Managing the Internal Threat: Innocent and Malicious Risks From Employees
60% of all cyber attacks were carried out by insiders – Harvard Business Review
Imagine you are in an access control role at a tax authority such as the IRS. Your organization has precious financial and personal data on millions of individuals, companies, and organizations. In the hands of the wrong person, that data may be used for fraud, blackmail, and other purposes. Unfortunately, internal employees are sometimes the greatest threat to security. Mitigating that threat requires a multi-part strategy covering hiring practices, oversight, and systems. If managers cannot easily turn employee access on and off as staff move to new jobs or leave the organization, internal risk will be increased.
Educating managers about the threats posed by employees requires a combination of tact and awareness. Start by presenting the data from other organizations about the nature of the threat. Share the good news: Many insider attacks appear to result from inadvertent aid or support. There is also a minority of cases where employees are actively supporting attacks. Those are sobering statistics for any manager to face.
The Compliance Challenge
Continuous monitoring of technical controls is the #1 cybersecurity priority for the public sector – PWC Global State of Information Security Survey 2017
Failing an audit is a painful experience that damages careers and brings unwanted scrutiny to a business unit. Internal auditors are trained to evaluate whether employee access to systems is governed and documented according to the organization’s policies and procedures. Some managers take this responsibility seriously and keep meticulous records of employee identity management. Relying on individual diligence for recordkeeping, though, is not a sound strategy for achieving consistent compliance.
Government managers also need to deal with compliance concerns due to freedom-of-information laws. If access is poorly governed, it is only a matter of time before the media and other concerned parties discover the failure. In 2017, the Identity Theft Resource Center reported that 42 government breaches have put more than 200,000 records at risk. Once access and security controls have been defeated, recovering lost and stolen data becomes tremendously difficult.
Overburdened Managers Do Not Have Capacity to Manage User Provisioning
Modern business puts significant pressure on managers to deliver results, develop people, and keep the business running. When it comes to managing people, managers have excellent resources, such as Mark Horstman’s book, “The Effective Manager,” and personality profile tools like DISC and StrengthsFinders. Unfortunately, managers are often asked to fight through archaic processes to control access. The prospect of having to send multiple emails and follow up to remove an employee’s access remains an issue in 2017. How can you make this identity process easier to manage for employees and managers alike?
Avatier simplifies identity management for government organizations.

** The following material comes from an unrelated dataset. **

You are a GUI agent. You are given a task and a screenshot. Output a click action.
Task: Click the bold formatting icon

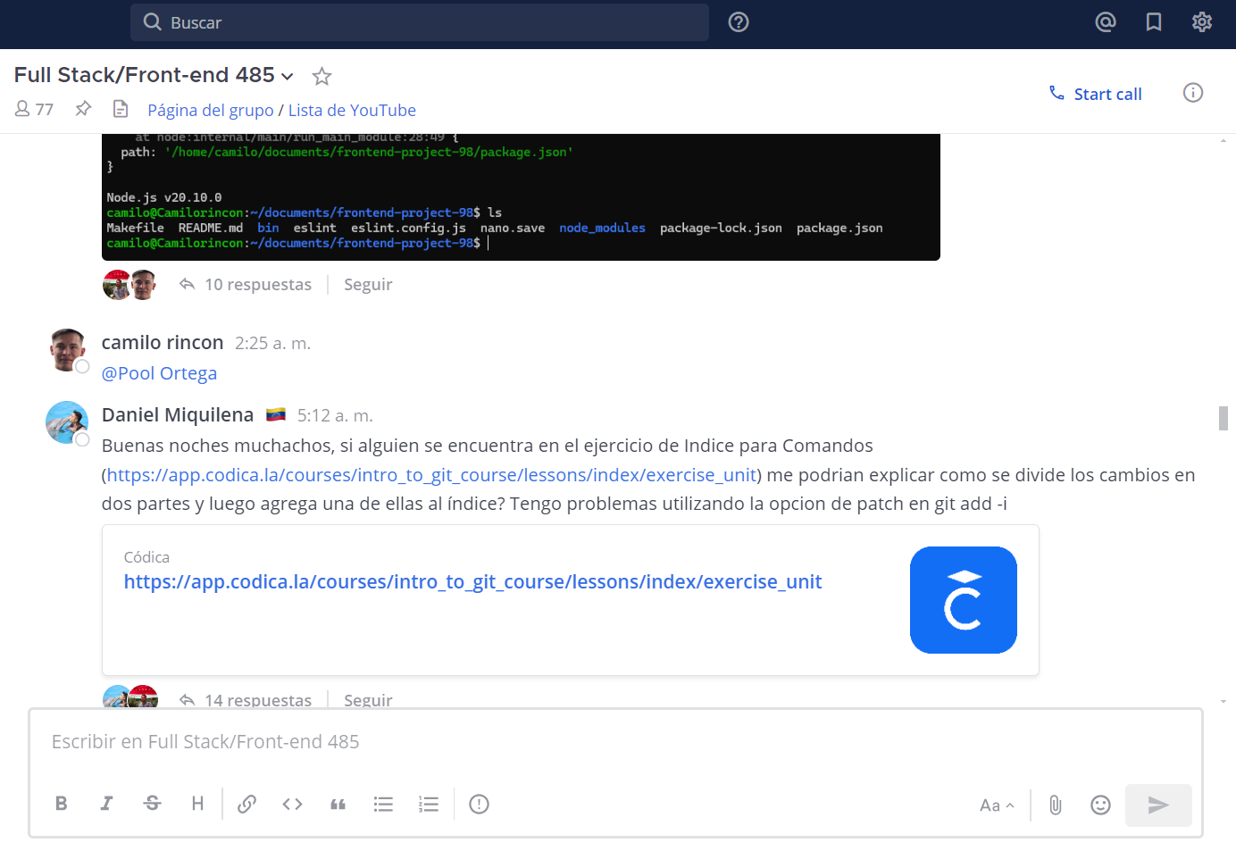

Built to exceed the security requirements of the U.S. military, Avatier takes security seriously. By equipping your organization with a single source for identity, the days of manually tracking access in spreadsheets are over.
Final Thoughts: Can You Afford a Data Breach?
Improving your identity administration is one of the easiest ways to reduce cybersecurity risk. If users can easily reset passwords and change access as needed, they will not neglect security in the name of productivity. The impact of employee-facilitated cyberattacks will also be reduced, because access will be tightly restricted. Relying on manual processes to manage user identity increases cybersecurity risk. Can you afford to take that risk?
Sources:
PWC Global State of Information Security Survey 2017 (Public Sector)
2017 Data Breach Stats
The Impact of Governance on Identity Management Programs